Work task
Copy out every line holding the string "will" from the records below.

Provided records
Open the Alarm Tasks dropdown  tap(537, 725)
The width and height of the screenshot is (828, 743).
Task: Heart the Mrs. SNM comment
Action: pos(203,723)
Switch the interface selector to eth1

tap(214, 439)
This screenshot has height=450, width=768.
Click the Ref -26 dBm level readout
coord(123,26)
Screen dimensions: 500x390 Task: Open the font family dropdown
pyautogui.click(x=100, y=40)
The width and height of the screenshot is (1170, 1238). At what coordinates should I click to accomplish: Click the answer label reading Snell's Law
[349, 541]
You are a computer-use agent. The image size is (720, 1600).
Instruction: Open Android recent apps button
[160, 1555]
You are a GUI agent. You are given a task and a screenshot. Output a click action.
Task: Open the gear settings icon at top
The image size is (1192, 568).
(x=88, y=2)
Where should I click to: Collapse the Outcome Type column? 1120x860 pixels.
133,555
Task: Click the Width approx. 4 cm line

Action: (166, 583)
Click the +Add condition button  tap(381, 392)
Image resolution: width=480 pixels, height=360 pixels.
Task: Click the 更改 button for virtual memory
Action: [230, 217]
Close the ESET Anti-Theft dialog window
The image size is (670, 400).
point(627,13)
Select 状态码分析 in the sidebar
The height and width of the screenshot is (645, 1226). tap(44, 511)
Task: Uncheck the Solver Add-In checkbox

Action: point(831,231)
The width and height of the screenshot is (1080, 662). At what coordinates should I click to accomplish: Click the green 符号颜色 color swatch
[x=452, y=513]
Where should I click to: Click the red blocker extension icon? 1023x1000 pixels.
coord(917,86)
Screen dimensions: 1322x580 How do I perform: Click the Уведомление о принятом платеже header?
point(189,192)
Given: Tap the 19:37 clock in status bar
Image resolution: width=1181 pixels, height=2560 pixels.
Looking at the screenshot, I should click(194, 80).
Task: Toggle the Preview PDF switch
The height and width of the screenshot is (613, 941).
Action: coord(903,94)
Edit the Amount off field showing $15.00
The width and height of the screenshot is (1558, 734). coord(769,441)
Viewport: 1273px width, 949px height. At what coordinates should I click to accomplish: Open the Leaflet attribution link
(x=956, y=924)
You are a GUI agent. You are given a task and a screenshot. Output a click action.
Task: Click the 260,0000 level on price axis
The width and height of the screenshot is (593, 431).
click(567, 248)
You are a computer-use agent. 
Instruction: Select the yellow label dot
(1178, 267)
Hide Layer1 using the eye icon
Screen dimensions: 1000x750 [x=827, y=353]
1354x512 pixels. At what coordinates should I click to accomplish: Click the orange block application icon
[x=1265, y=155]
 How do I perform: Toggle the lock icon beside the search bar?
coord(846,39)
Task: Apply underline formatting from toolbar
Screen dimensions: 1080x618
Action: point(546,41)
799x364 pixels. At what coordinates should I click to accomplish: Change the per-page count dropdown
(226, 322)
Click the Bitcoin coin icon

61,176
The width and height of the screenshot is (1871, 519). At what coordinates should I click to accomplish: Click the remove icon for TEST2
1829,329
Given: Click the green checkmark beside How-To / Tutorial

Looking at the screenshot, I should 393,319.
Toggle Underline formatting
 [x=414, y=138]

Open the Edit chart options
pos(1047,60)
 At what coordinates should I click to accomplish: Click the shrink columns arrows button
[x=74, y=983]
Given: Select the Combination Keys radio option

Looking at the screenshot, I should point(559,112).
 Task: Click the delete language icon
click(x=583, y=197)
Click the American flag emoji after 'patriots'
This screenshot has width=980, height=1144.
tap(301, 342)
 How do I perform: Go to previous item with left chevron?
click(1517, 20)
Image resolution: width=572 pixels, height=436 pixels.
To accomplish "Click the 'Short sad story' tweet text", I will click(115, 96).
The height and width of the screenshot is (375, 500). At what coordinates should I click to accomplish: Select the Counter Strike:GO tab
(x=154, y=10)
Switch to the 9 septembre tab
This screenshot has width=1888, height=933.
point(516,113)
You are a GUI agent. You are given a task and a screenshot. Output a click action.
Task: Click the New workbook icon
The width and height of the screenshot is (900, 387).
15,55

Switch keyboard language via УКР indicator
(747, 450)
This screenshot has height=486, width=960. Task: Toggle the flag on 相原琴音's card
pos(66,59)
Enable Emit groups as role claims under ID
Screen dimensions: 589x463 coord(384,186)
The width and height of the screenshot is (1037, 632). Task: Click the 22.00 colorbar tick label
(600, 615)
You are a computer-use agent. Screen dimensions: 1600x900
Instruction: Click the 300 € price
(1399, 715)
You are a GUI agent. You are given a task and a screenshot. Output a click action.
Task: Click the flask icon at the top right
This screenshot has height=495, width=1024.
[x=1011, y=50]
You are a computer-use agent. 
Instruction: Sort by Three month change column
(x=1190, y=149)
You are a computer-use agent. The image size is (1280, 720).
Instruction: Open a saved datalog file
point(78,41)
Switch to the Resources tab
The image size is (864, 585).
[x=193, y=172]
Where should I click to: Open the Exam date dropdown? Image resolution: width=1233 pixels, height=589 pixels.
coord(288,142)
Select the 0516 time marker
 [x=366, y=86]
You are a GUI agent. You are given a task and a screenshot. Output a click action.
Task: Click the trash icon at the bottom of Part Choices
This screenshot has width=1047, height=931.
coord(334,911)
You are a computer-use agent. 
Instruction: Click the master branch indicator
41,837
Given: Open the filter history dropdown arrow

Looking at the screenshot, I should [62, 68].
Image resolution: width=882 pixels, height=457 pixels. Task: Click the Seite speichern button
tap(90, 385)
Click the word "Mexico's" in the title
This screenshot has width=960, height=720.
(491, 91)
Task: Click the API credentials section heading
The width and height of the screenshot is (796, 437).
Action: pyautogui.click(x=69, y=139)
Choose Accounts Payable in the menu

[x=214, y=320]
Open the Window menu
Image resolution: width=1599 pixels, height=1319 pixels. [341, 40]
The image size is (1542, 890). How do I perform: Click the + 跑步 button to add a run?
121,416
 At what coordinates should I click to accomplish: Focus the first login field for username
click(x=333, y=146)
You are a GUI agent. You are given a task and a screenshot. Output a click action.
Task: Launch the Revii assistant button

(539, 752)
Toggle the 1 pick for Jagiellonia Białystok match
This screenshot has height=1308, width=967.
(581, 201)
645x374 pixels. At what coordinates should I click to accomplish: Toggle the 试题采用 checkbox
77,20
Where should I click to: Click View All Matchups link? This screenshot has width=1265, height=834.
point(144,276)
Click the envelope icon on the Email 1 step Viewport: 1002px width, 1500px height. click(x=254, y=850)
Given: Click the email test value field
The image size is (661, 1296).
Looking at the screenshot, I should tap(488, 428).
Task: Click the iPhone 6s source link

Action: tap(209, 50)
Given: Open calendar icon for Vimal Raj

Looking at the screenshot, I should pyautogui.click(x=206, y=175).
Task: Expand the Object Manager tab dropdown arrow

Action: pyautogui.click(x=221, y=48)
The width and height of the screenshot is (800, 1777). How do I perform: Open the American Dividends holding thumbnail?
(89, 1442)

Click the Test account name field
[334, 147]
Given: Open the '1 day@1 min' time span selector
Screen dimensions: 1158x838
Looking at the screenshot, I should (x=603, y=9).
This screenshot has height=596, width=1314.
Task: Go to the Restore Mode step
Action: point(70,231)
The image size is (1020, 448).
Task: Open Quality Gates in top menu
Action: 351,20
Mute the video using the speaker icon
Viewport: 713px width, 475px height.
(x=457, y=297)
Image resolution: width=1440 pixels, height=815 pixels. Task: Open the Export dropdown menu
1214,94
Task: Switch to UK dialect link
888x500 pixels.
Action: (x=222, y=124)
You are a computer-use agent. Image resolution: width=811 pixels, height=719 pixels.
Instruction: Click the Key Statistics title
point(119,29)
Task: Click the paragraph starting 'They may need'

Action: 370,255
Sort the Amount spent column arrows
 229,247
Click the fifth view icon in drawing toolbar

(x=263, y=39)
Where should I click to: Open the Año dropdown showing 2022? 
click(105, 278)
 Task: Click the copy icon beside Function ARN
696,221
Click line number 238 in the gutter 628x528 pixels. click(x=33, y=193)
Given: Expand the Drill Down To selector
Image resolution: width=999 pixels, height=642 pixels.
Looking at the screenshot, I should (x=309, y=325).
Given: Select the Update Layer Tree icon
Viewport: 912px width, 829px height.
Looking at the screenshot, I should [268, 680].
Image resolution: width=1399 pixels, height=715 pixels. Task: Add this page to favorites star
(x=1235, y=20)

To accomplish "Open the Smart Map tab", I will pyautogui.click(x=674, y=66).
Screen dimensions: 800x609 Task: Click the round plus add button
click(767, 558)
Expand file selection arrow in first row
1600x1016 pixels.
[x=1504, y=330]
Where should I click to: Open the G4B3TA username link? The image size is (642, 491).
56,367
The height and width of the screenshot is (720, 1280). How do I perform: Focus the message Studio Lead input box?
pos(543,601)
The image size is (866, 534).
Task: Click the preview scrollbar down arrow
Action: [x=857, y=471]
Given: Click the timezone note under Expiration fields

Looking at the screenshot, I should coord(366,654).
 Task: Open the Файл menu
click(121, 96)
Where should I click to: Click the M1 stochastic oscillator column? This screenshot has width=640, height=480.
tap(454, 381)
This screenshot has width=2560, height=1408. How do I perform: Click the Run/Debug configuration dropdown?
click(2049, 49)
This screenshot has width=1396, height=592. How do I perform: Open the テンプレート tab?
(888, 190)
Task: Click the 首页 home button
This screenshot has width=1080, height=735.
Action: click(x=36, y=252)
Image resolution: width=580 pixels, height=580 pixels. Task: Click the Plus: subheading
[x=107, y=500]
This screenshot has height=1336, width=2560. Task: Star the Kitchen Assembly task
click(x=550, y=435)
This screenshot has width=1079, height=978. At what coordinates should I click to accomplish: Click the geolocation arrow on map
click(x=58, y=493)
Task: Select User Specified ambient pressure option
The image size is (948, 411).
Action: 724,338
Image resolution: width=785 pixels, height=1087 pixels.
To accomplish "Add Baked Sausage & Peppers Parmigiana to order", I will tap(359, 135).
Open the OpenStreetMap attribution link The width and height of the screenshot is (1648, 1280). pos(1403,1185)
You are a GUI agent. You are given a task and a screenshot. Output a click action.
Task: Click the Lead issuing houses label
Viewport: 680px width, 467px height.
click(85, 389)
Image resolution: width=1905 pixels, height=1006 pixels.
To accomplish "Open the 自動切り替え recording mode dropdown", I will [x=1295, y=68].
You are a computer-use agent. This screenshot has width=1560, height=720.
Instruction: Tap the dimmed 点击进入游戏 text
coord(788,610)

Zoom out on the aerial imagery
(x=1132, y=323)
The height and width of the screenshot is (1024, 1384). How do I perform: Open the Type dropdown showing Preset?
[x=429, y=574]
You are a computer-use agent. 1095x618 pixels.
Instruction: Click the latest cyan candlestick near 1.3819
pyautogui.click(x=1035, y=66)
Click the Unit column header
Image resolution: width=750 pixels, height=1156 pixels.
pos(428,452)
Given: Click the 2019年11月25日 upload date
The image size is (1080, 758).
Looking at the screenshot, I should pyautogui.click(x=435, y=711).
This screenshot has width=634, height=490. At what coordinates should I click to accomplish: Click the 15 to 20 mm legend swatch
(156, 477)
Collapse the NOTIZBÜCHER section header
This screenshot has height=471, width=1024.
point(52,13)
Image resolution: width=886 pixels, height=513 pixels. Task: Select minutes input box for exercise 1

Response
To accomplish "Click the 'Short sad story' tweet text", I will click(115, 96).
To accomplish "Open the Smart Map tab", I will pyautogui.click(x=674, y=66).
To accomplish "Add Baked Sausage & Peppers Parmigiana to order", I will tap(359, 135).
To accomplish "Open the 自動切り替え recording mode dropdown", I will [x=1295, y=68].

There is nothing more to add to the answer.